**STATED GOAL**
Rewrite the part of the listing that opens with the line containing "Viewport: 462px width, 195px height." and closes with the end of the listing, changing "Viewport" to "Display" and leaving everything else as it is.

**EXTRACTED MATERIAL**
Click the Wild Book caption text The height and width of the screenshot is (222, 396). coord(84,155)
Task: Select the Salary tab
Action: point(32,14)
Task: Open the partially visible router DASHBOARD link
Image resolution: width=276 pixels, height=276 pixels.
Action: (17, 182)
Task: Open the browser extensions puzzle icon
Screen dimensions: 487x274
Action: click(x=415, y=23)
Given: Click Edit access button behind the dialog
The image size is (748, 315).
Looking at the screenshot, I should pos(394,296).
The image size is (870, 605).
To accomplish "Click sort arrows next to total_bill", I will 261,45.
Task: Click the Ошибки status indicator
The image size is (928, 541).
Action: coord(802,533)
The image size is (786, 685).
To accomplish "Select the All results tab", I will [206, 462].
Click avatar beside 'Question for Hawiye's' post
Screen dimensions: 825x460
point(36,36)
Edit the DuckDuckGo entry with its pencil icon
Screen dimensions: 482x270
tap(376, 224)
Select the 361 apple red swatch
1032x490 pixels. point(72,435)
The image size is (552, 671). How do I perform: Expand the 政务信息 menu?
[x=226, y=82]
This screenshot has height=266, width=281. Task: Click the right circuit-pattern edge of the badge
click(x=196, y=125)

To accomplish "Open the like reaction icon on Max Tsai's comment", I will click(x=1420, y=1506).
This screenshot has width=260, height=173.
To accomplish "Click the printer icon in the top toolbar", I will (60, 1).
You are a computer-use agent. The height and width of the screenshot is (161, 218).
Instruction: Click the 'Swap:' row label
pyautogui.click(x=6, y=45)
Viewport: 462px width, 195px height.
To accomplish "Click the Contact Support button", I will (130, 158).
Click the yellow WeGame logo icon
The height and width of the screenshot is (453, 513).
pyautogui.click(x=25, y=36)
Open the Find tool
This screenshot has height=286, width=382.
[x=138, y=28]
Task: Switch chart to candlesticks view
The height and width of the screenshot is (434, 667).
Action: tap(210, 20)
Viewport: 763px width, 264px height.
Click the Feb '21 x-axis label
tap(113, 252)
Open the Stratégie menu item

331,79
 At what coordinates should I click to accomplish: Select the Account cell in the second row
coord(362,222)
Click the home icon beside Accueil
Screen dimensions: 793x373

**ANSWER FOR THIS EXERCISE**
Display: 462px width, 195px height.
To accomplish "Click the Contact Support button", I will (130, 158).
Click the yellow WeGame logo icon
The height and width of the screenshot is (453, 513).
pyautogui.click(x=25, y=36)
Open the Find tool
This screenshot has height=286, width=382.
[x=138, y=28]
Task: Switch chart to candlesticks view
The height and width of the screenshot is (434, 667).
Action: tap(210, 20)
Display: 763px width, 264px height.
Click the Feb '21 x-axis label
tap(113, 252)
Open the Stratégie menu item

331,79
 At what coordinates should I click to accomplish: Select the Account cell in the second row
coord(362,222)
Click the home icon beside Accueil
Screen dimensions: 793x373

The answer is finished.